Starting a Film Festival – By James Dubbeldam

As a filmmaker of over 10 years, I’m very familiar with film productions and what goes into making an independent movie. As I grew frustrated trying to earn recognition from industry professionals and submitting to film festivals, I decided that I needed to do something about it. As a result, I decided to start my own film festival to do something a little bit different. And immediately I began to see the similarities between putting together a film festival and making an independent movie.

There are so many common elements between the two ventures, sharing similarities with most start-up businesses. With both a film production and a film festival being part of the same industry, you’re dealing with like-minded people with a passion for film. It was clear early on that I was in familiar waters on my new journey.

You can write the screenplay and manage the entire pre-production for a film on your own if you so choose, but it’s not the easiest way to go about things. In the same way, you can create a film festival alone, but only up to a certain point. Inevitably you’ll need assistance (and assistants!) as it’s impossible for one person to be good at everything. You learn quickly to surround yourself with a team who have strengths in the areas you are lacking in. And finding them can be very entertaining.

I’ve hired crew members who have shown up six hours late to call, still drunk from the night before (or perhaps that morning’s adventures?) and smelling of alcohol so badly that the location manager complained afterwards. I’ve had numerous crew members quit right before the shoot, most likely having found higher paying jobs. I’ve had a crew member try to bribe me during the shoot- for more money. I’ve dealt with illness throughout a crew; incompetence and outright laziness. But hiring a team of volunteers for an emerging festival has been the most entertaining.

Because films appeal to people from all walks of life, you truly encounter some interesting characters when hiring. From “wanna-be” actors to those with no film experience, every volunteer has one thing in common; either a love for film or a desire to be in the movie industry. From my experience so far, I would say the latter. And some people have no idea how the industry works.
For example, I was dealing with a gentleman who thought that in return for volunteering with the festival that he should star in my next film, and that my project after that one should be based on a story he had written. When I read the story (out of curiosity) it was one of the most outrageous and entertaining short stories (if that’s what you would call it) I have ever read. I think the gentleman had forgotten to take his medication.

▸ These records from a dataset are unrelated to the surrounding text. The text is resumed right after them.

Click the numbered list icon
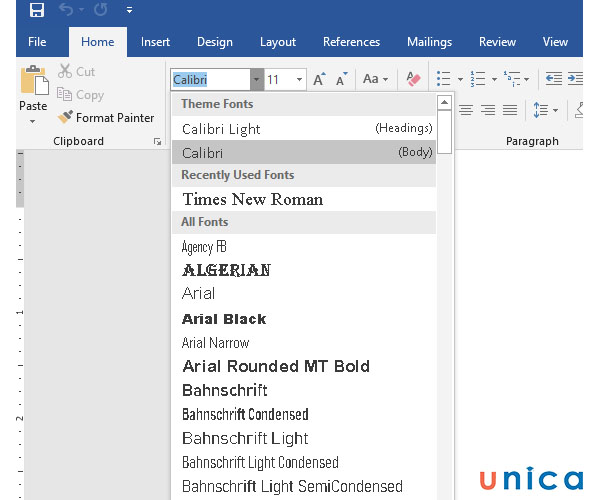pyautogui.click(x=478, y=80)
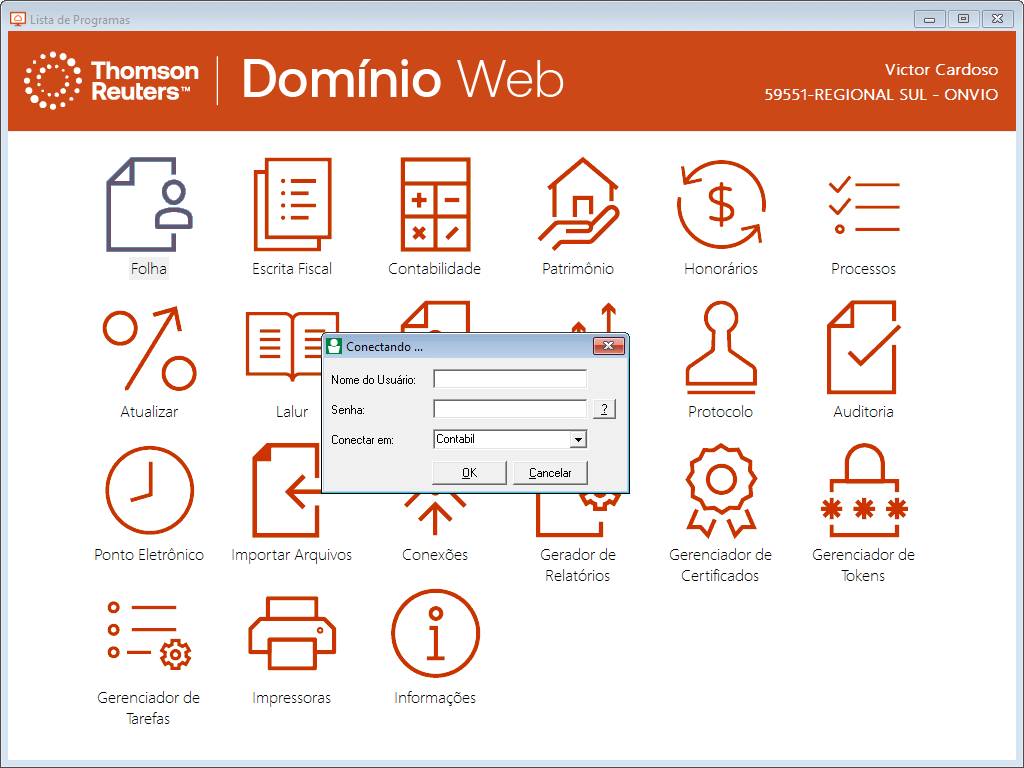Launch the Honorários dollar icon
Image resolution: width=1024 pixels, height=768 pixels.
click(x=721, y=205)
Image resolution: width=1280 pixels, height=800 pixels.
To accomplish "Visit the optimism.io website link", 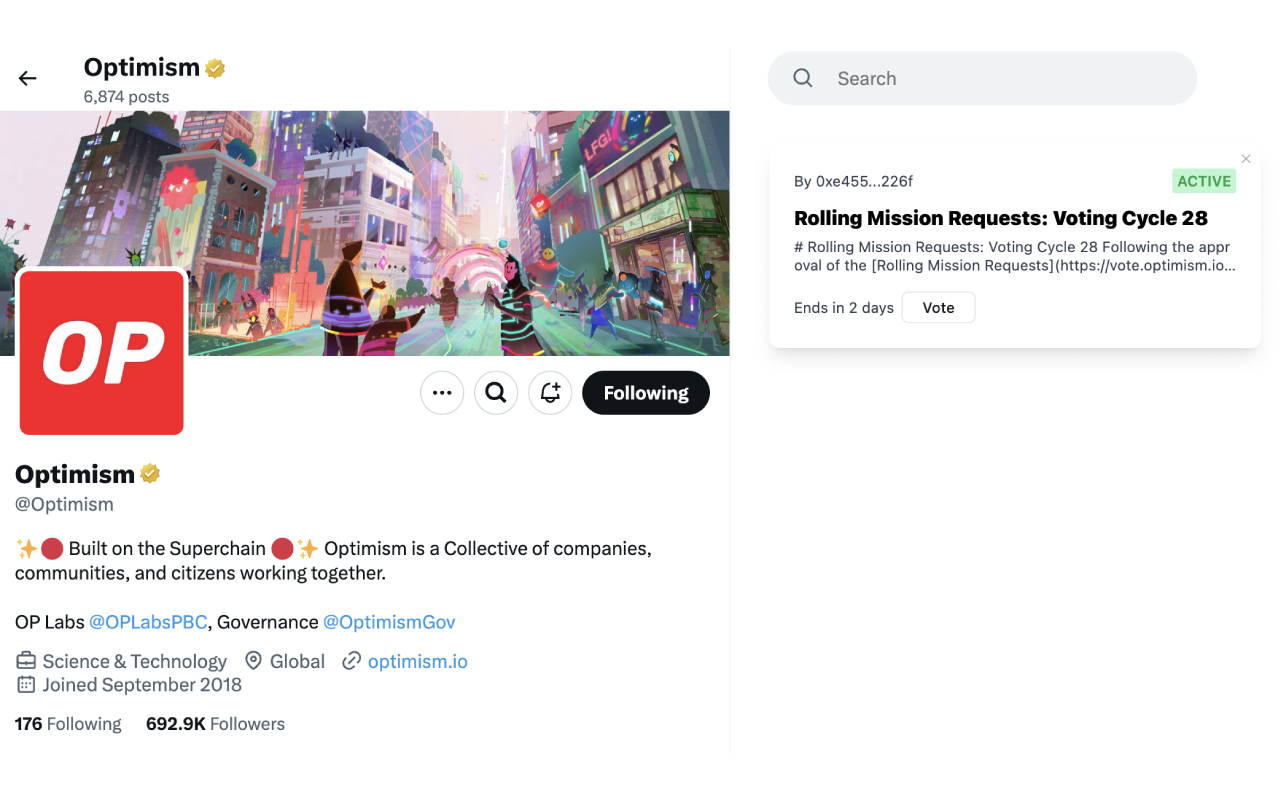I will pyautogui.click(x=418, y=661).
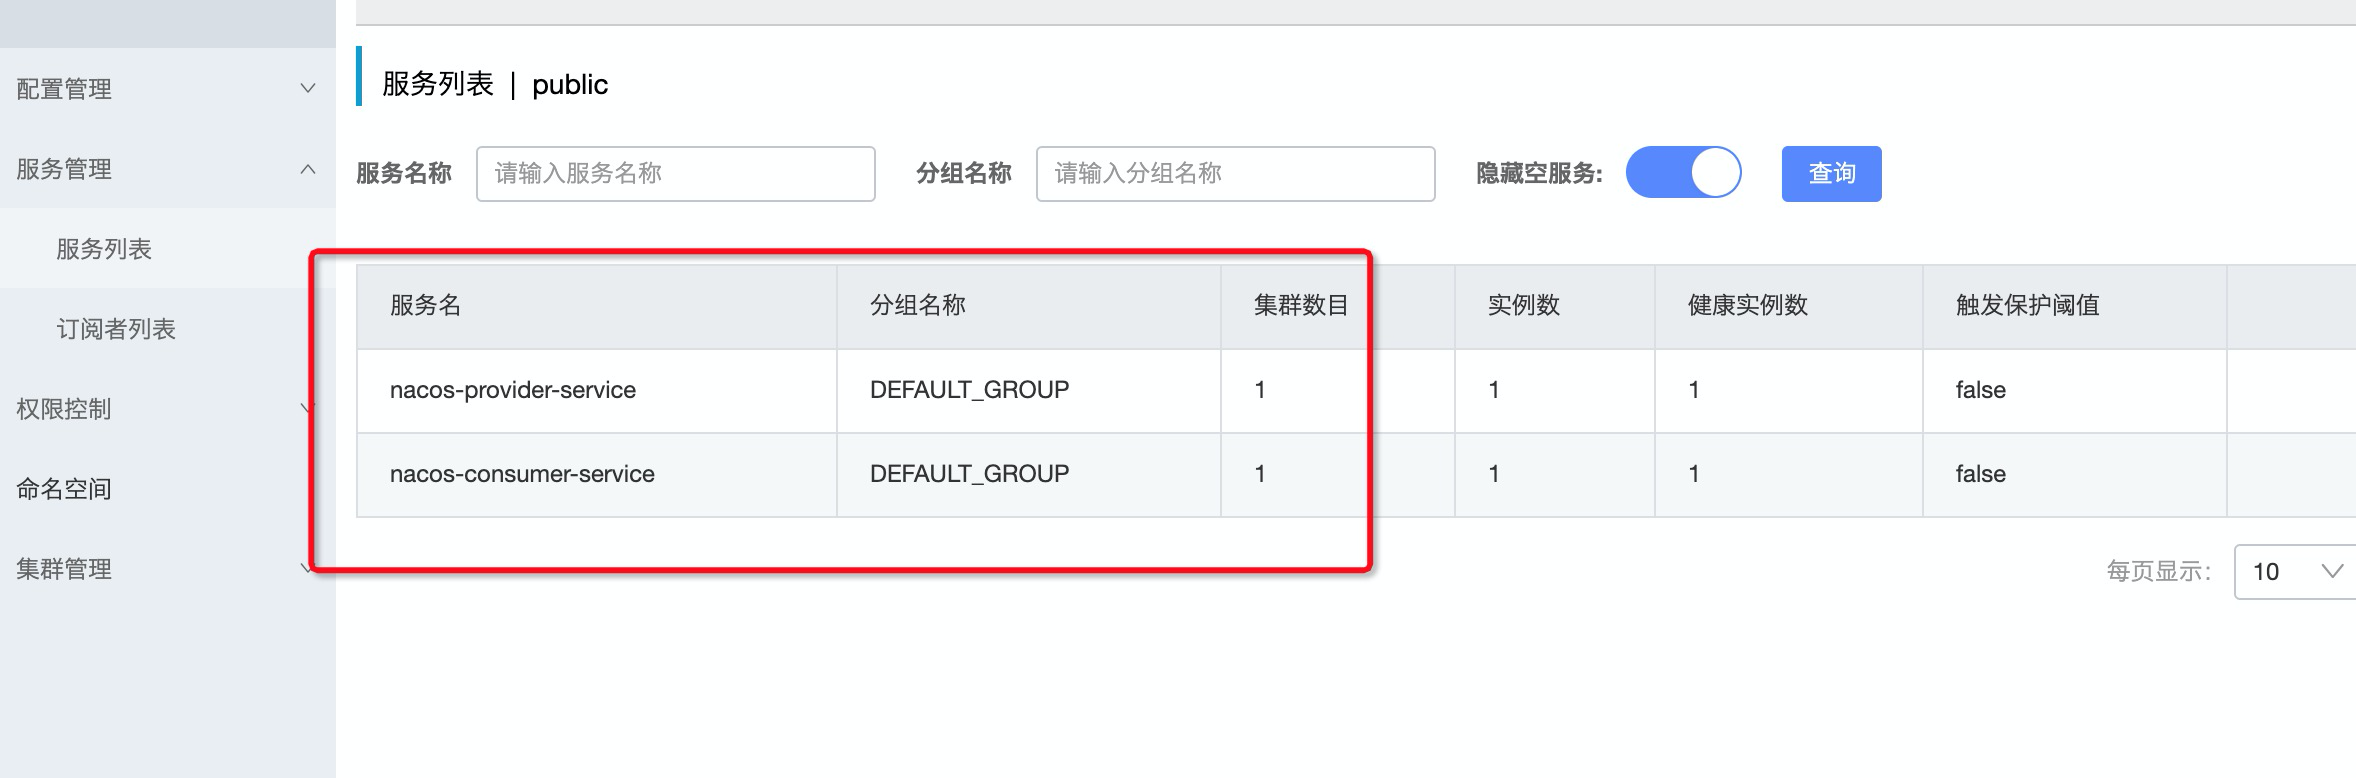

Some elements of a film festival are easily comparable to a film production; the renting of equipment and gear is virtually the same as securing a location for the event. Drumming up press and doing promotional work for the event itself is similar to pitching your idea to financiers and crew. Soliciting submissions to the festival is similar to raising money for the shoot; finding event sponsorship is just like pounding the pavement looking for distribution for your production. And recruiting festival judges? I would compare them to the post-production team. It takes a team to put the finishing touches on the entire project. A network of professionals with specialties, a team you respect and who will give you an outsider’s perspective and input. Then there’s trying to promote the event with the aim of getting people out to the show. It’s very much like getting people to see your film. The event itself is like a premiere/screening. There’s no turning back at that stage!

When it’s all finished, for both ventures alike it comes down to the press and feedback. And learning from your mistakes for the next one!

The Toronto International Film and Video Awards (TIFVA) was created by a filmmaker and a film lover, for filmmakers. I started it because I believed I could do things a little bit different in order to assist fellow artists in their journey. As if making a film (or writing a screenplay) come to life isn’t difficult enough, trying to gain recognition amongst industry professionals afterwards can be the greatest challenge. I had always believed that film festivals were there to help shape, mould and guide filmmakers. But after submitting 5 projects to over 90 film festivals and international competitions, I haven’t received a single piece of feedback on a project other then winning awards and having projects chosen as official selections.

TIFVA’s mission is to support, guide, promote and encourage filmmakers. Not only does TIFVA provide feedback to all submitters not receiving an award, we post trailers on our website for all submissions in order to create as much exposure for independent artists as we can. TIFVA accepts all genres of films in 12 categories (including a screenplay category) offering a number of awards and honourable mentions for each category.

At this stage in the process, we’re currently connecting filmmakers with their community and to charitable causes, trying to create awareness for both. Additionally, TIFVA is proud to announce that we will be donating 100% of the profits from the inaugural event in November to our partner organization, 10,000 Trees.